Em um artigo publicado na Carta Capital, o sociólogo e presidente do Instituto Vox Populi, Marcos Coimbra, aponta que "tudo indica que a atual polarização entre a candidatura do PT e Jair Bolsonaro será mantida e que o segundo turno será travado entre eles".


Para ele, faltando 100 dias para o pleito as pesquisas apontam que será improvável uma mudança radical do cenário atual, apesar de que para alguns analistas "parecer que ela só vai acontecer daqui a um ano".

Para ele, "quem mais se equivocou na compreensão da eleição que vamos fazer em outubro foram os especialistas da "grande" mídia. Alguns foram contidos nas elucubrações, errando com mais discrição. Outros, aqueles que achavam saber de tudo, pisaram feio na bola. Cômicos foram os "analistas" que decretaram o fim de Lula e do PT", diz em referência ao fato de que apesar da perseguição tanto Lula como o PT continuam firmes no páreo.
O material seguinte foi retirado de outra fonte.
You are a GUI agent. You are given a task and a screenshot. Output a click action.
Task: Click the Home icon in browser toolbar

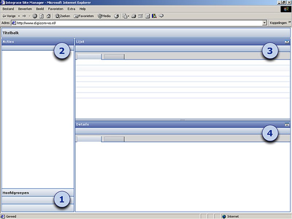pos(48,16)
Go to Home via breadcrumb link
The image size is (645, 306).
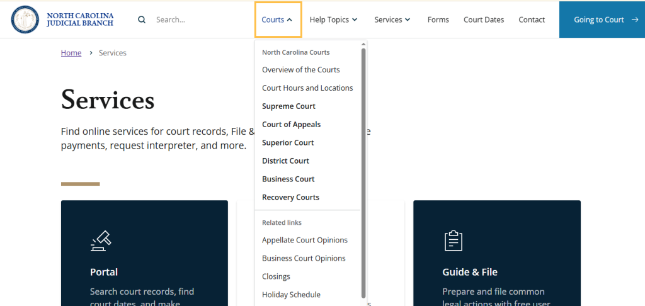[71, 53]
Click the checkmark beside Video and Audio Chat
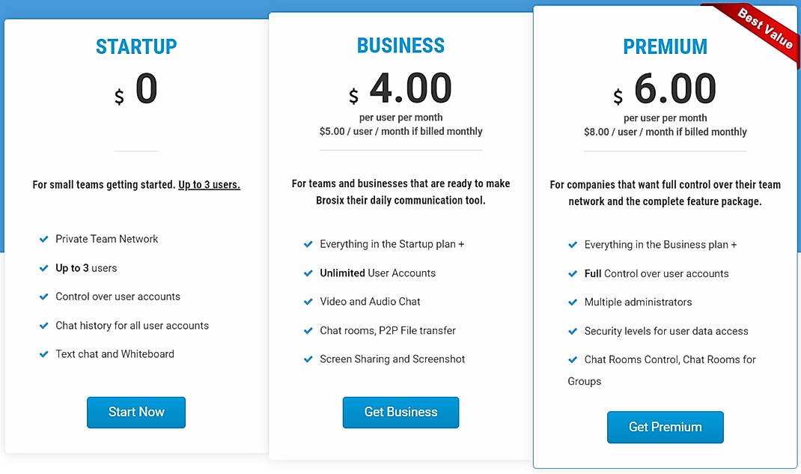This screenshot has height=474, width=801. 308,302
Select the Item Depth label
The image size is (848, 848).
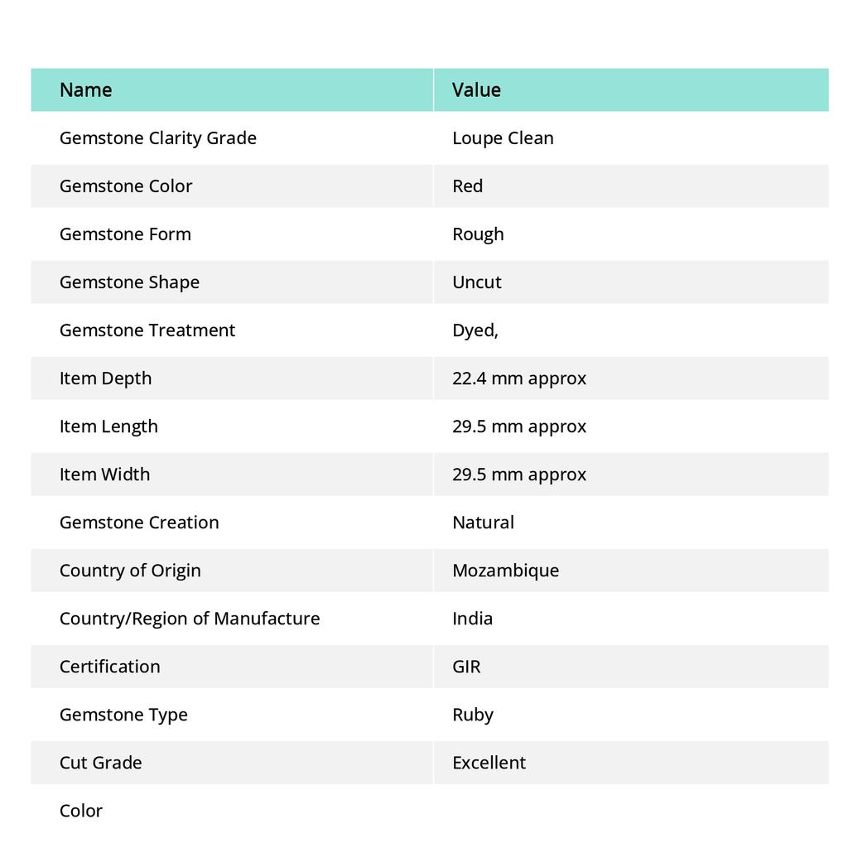[105, 378]
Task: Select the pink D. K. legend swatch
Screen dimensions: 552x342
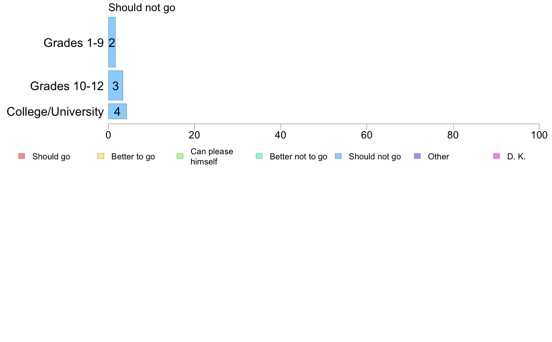Action: tap(496, 156)
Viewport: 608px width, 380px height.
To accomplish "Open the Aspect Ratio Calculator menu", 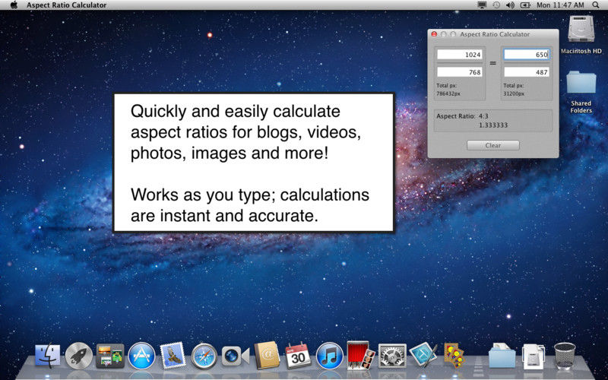I will (x=66, y=5).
"Igualmente equivocada foi a ilusão de que Jair Bolsonaro seria uma espécie de Celso Russomano na eleição presidencial, um candidato que começa bem, mas que, quando chega a hora da verdade, desmorona", observa. Hoje, o quadro é oposto: Bolsonaro apresenta nítida tendência de crescimento, enquanto o tucano definha, patinando com menos de um terço das intenções de voto do adversário", completa.
Coimbra também destaca que os possíveis candidatos apoiados por Michel Temer não avançam além de 1% nas intenções de voto e os que se apresentam como "novos" "mal chegam a 2% das intenções de voto". Ele também avalia que a situação de Ciro Gomes e Marina Silva permanece estagnada.
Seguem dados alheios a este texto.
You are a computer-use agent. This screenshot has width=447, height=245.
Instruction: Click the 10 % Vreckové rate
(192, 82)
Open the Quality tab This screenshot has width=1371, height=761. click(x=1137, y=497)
"A 100 dias da eleição, o quadro mais provável é o mesmo que podia ser antevisto nas pesquisas feitas há meses. Tudo indica que a atual polarização entre a candidatura do PT e Jair Bolsonaro será mantida e que o segundo turno será travado entre eles", diz. "Não era difícil estimar esse cenário, pois bastava ouvir com respeito a voz dos eleitores", completa. (Com o 247)
Leia a íntegra da análise.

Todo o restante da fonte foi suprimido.